**** DATA SUPPLIED ****

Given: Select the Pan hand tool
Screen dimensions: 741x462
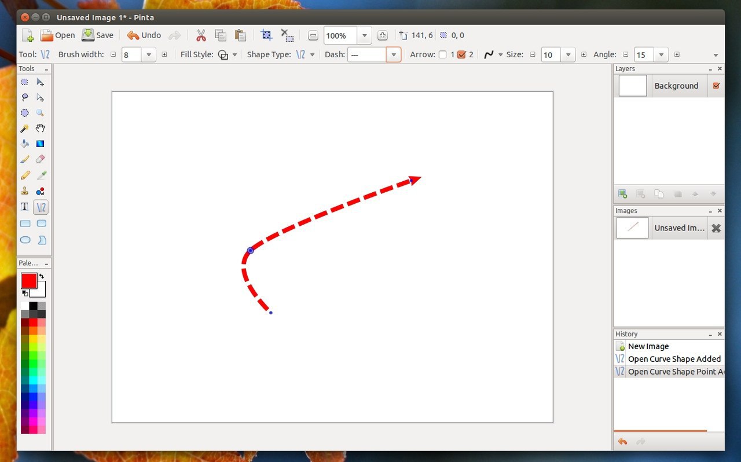Looking at the screenshot, I should tap(41, 129).
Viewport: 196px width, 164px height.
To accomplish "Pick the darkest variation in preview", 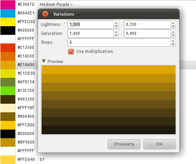I will coord(109,130).
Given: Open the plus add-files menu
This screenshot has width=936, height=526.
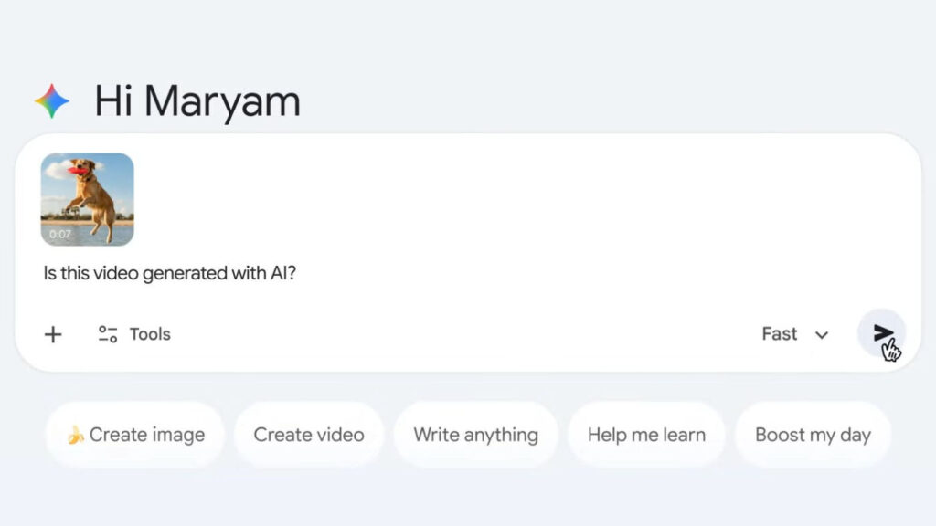Looking at the screenshot, I should point(53,334).
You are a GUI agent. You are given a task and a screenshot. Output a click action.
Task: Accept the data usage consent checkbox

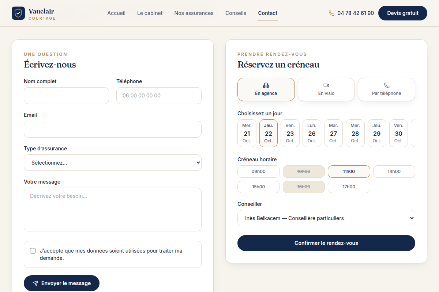[x=33, y=251]
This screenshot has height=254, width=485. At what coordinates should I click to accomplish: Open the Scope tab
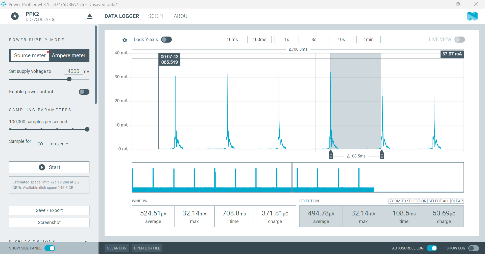(156, 16)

****

WORK REQUIRED: Copy out every line of the records that contains the string "click", matching case exactly.

THE ANSWER:
You are a GUI agent. You are given a task and a screenshot. Output a click action.
This screenshot has height=254, width=485. At what coordinates should I click to accomplish: Open the Scope tab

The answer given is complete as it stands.